Available data >>

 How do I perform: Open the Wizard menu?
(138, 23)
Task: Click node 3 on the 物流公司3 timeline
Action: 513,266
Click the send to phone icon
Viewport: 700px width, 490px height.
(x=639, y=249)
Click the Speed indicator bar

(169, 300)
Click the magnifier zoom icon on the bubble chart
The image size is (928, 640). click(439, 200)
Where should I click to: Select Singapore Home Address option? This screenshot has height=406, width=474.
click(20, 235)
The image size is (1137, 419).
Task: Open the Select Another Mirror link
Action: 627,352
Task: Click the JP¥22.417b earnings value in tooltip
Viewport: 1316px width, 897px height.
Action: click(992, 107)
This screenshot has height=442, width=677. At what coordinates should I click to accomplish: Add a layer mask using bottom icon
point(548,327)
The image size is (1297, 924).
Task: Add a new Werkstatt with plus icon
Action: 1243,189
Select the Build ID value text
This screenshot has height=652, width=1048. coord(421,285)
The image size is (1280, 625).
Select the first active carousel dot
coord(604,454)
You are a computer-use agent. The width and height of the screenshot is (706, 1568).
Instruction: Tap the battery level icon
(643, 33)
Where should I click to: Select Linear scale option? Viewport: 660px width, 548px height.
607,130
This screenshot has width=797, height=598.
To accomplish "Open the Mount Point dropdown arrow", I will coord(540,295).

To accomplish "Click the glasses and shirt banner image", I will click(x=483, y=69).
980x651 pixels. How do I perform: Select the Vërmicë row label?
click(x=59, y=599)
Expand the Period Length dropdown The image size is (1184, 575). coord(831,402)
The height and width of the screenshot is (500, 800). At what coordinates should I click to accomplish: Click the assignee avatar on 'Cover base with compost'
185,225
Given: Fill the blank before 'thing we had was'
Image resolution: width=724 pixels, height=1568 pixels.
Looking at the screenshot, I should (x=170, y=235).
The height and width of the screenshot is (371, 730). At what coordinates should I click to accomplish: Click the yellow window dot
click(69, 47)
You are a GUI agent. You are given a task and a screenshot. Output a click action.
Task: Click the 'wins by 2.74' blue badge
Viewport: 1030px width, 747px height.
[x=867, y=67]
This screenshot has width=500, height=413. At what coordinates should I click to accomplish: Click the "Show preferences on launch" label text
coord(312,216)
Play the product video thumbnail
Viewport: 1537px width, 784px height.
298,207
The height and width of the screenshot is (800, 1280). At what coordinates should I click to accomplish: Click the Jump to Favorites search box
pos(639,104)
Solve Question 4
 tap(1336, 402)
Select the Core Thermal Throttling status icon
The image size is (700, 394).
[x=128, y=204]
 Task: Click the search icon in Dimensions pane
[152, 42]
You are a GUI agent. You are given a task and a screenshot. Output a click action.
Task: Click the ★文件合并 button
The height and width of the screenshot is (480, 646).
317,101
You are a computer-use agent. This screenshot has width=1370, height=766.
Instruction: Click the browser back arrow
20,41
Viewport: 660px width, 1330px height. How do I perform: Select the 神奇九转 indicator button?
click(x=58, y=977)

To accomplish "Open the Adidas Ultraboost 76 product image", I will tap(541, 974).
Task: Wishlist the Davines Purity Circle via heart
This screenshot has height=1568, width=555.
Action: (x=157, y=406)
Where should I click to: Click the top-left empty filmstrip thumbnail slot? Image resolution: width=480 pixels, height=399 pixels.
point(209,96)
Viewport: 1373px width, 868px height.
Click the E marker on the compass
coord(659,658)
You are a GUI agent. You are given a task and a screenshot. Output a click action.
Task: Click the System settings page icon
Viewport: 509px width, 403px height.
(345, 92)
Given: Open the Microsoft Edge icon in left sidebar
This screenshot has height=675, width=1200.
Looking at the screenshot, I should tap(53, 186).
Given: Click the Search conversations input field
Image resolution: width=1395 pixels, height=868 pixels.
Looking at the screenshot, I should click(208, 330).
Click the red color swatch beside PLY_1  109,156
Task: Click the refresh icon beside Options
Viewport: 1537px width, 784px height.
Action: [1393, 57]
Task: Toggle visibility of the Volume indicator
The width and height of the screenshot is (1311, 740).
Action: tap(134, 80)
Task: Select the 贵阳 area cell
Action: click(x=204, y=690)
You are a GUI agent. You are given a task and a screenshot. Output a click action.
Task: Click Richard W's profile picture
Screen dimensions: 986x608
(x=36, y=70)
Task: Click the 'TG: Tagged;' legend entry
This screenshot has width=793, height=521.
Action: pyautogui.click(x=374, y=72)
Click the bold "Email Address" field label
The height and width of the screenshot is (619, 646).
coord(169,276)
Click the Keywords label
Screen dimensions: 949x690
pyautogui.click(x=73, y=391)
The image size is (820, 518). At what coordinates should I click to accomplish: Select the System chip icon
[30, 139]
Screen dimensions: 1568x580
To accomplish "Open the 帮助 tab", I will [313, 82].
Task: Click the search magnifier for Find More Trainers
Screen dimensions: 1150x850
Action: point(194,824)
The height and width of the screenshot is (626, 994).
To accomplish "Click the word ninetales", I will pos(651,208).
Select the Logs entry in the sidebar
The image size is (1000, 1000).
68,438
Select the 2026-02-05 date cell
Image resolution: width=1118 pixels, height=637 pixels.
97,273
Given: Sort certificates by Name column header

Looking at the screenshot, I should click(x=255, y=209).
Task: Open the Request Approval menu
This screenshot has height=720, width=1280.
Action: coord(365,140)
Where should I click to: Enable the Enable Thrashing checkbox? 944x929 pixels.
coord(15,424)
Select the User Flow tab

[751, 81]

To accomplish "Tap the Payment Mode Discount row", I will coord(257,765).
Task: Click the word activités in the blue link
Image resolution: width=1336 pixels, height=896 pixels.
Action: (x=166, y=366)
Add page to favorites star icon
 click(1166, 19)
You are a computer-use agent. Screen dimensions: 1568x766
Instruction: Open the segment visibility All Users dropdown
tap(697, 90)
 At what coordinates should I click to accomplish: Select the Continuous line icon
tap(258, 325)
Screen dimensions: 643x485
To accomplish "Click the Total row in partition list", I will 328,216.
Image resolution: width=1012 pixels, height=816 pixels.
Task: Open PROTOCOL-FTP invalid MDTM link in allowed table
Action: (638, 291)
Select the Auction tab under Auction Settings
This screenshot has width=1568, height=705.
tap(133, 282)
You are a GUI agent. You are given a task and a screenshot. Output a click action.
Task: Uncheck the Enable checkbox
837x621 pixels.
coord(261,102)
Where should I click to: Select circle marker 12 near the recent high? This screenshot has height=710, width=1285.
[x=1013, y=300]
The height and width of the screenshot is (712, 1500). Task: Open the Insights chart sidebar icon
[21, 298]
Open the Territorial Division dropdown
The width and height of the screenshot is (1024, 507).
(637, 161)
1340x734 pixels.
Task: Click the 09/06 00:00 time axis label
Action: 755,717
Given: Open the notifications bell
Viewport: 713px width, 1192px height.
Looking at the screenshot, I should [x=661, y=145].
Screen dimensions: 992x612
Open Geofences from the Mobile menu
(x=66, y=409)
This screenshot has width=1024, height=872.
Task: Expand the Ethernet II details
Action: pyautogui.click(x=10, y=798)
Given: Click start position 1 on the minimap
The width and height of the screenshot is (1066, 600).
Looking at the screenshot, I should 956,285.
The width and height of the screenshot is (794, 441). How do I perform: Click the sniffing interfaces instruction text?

Problem to solve >> Your job is to restate all of the data word for word.

Solution to this task >>
 How do I perform: Open the Wizard menu?
(138, 23)
Task: Click node 3 on the 物流公司3 timeline
Action: 513,266
Click the send to phone icon
Viewport: 700px width, 490px height.
(x=639, y=249)
Click the Speed indicator bar

(169, 300)
Click the magnifier zoom icon on the bubble chart
The image size is (928, 640). click(439, 200)
Where should I click to: Select Singapore Home Address option? This screenshot has height=406, width=474.
click(20, 235)
The image size is (1137, 419).
Task: Open the Select Another Mirror link
Action: 627,352
Task: Click the JP¥22.417b earnings value in tooltip
Viewport: 1316px width, 897px height.
Action: click(992, 107)
This screenshot has height=442, width=677. At what coordinates should I click to accomplish: Add a layer mask using bottom icon
point(548,327)
The image size is (1297, 924).
Task: Add a new Werkstatt with plus icon
Action: 1243,189
Select the Build ID value text
This screenshot has height=652, width=1048. coord(421,285)
The image size is (1280, 625).
Select the first active carousel dot
coord(604,454)
You are a computer-use agent. The width and height of the screenshot is (706, 1568).
Instruction: Tap the battery level icon
(643, 33)
Where should I click to: Select Linear scale option? Viewport: 660px width, 548px height.
607,130
This screenshot has width=797, height=598.
To accomplish "Open the Mount Point dropdown arrow", I will coord(540,295).

To accomplish "Click the glasses and shirt banner image", I will click(x=483, y=69).
980x651 pixels. How do I perform: Select the Vërmicë row label?
click(x=59, y=599)
Expand the Period Length dropdown The image size is (1184, 575). coord(831,402)
The height and width of the screenshot is (500, 800). At what coordinates should I click to accomplish: Click the assignee avatar on 'Cover base with compost'
185,225
Given: Fill the blank before 'thing we had was'
Image resolution: width=724 pixels, height=1568 pixels.
Looking at the screenshot, I should (x=170, y=235).
The height and width of the screenshot is (371, 730). At what coordinates should I click to accomplish: Click the yellow window dot
click(69, 47)
You are a GUI agent. You are given a task and a screenshot. Output a click action.
Task: Click the 'wins by 2.74' blue badge
Viewport: 1030px width, 747px height.
[x=867, y=67]
This screenshot has width=500, height=413. At what coordinates should I click to accomplish: Click the "Show preferences on launch" label text
coord(312,216)
Play the product video thumbnail
Viewport: 1537px width, 784px height.
298,207
The height and width of the screenshot is (800, 1280). At what coordinates should I click to accomplish: Click the Jump to Favorites search box
pos(639,104)
Solve Question 4
 tap(1336, 402)
Select the Core Thermal Throttling status icon
The image size is (700, 394).
[x=128, y=204]
 Task: Click the search icon in Dimensions pane
[152, 42]
You are a GUI agent. You are given a task and a screenshot. Output a click action.
Task: Click the ★文件合并 button
The height and width of the screenshot is (480, 646).
317,101
You are a computer-use agent. This screenshot has width=1370, height=766.
Instruction: Click the browser back arrow
20,41
Viewport: 660px width, 1330px height. How do I perform: Select the 神奇九转 indicator button?
click(x=58, y=977)

To accomplish "Open the Adidas Ultraboost 76 product image", I will tap(541, 974).
Task: Wishlist the Davines Purity Circle via heart
This screenshot has height=1568, width=555.
Action: (x=157, y=406)
Where should I click to: Click the top-left empty filmstrip thumbnail slot? Image resolution: width=480 pixels, height=399 pixels.
point(209,96)
Viewport: 1373px width, 868px height.
Click the E marker on the compass
coord(659,658)
You are a GUI agent. You are given a task and a screenshot. Output a click action.
Task: Click the System settings page icon
Viewport: 509px width, 403px height.
(345, 92)
Given: Open the Microsoft Edge icon in left sidebar
This screenshot has height=675, width=1200.
Looking at the screenshot, I should tap(53, 186).
Given: Click the Search conversations input field
Image resolution: width=1395 pixels, height=868 pixels.
Looking at the screenshot, I should click(208, 330).
Click the red color swatch beside PLY_1  109,156
Task: Click the refresh icon beside Options
Viewport: 1537px width, 784px height.
Action: [1393, 57]
Task: Toggle visibility of the Volume indicator
The width and height of the screenshot is (1311, 740).
Action: tap(134, 80)
Task: Select the 贵阳 area cell
Action: click(x=204, y=690)
You are a GUI agent. You are given a task and a screenshot. Output a click action.
Task: Click Richard W's profile picture
Screen dimensions: 986x608
(x=36, y=70)
Task: Click the 'TG: Tagged;' legend entry
This screenshot has width=793, height=521.
Action: pyautogui.click(x=374, y=72)
Click the bold "Email Address" field label
The height and width of the screenshot is (619, 646).
coord(169,276)
Click the Keywords label
Screen dimensions: 949x690
pyautogui.click(x=73, y=391)
The image size is (820, 518). At what coordinates should I click to accomplish: Select the System chip icon
[30, 139]
Screen dimensions: 1568x580
To accomplish "Open the 帮助 tab", I will [313, 82].
Task: Click the search magnifier for Find More Trainers
Screen dimensions: 1150x850
Action: point(194,824)
The height and width of the screenshot is (626, 994).
To accomplish "Click the word ninetales", I will pos(651,208).
Select the Logs entry in the sidebar
The image size is (1000, 1000).
68,438
Select the 2026-02-05 date cell
Image resolution: width=1118 pixels, height=637 pixels.
97,273
Given: Sort certificates by Name column header

Looking at the screenshot, I should click(x=255, y=209).
Task: Open the Request Approval menu
This screenshot has height=720, width=1280.
Action: coord(365,140)
Where should I click to: Enable the Enable Thrashing checkbox? 944x929 pixels.
coord(15,424)
Select the User Flow tab

[751, 81]

To accomplish "Tap the Payment Mode Discount row", I will coord(257,765).
Task: Click the word activités in the blue link
Image resolution: width=1336 pixels, height=896 pixels.
Action: (x=166, y=366)
Add page to favorites star icon
 click(1166, 19)
You are a computer-use agent. Screen dimensions: 1568x766
Instruction: Open the segment visibility All Users dropdown
tap(697, 90)
 At what coordinates should I click to accomplish: Select the Continuous line icon
tap(258, 325)
Screen dimensions: 643x485
To accomplish "Click the Total row in partition list", I will 328,216.
Image resolution: width=1012 pixels, height=816 pixels.
Task: Open PROTOCOL-FTP invalid MDTM link in allowed table
Action: (638, 291)
Select the Auction tab under Auction Settings
This screenshot has width=1568, height=705.
tap(133, 282)
You are a GUI agent. You are given a task and a screenshot. Output a click action.
Task: Uncheck the Enable checkbox
837x621 pixels.
coord(261,102)
Where should I click to: Select circle marker 12 near the recent high? This screenshot has height=710, width=1285.
[x=1013, y=300]
The height and width of the screenshot is (712, 1500). Task: Open the Insights chart sidebar icon
[21, 298]
Open the Territorial Division dropdown
The width and height of the screenshot is (1024, 507).
(637, 161)
1340x734 pixels.
Task: Click the 09/06 00:00 time axis label
Action: 755,717
Given: Open the notifications bell
Viewport: 713px width, 1192px height.
Looking at the screenshot, I should [x=661, y=145].
Screen dimensions: 992x612
Open Geofences from the Mobile menu
(x=66, y=409)
This screenshot has width=1024, height=872.
Task: Expand the Ethernet II details
Action: pyautogui.click(x=10, y=798)
Given: Click start position 1 on the minimap
The width and height of the screenshot is (1066, 600).
Looking at the screenshot, I should 956,285.
The width and height of the screenshot is (794, 441). How do I perform: Click the sniffing interfaces instruction text?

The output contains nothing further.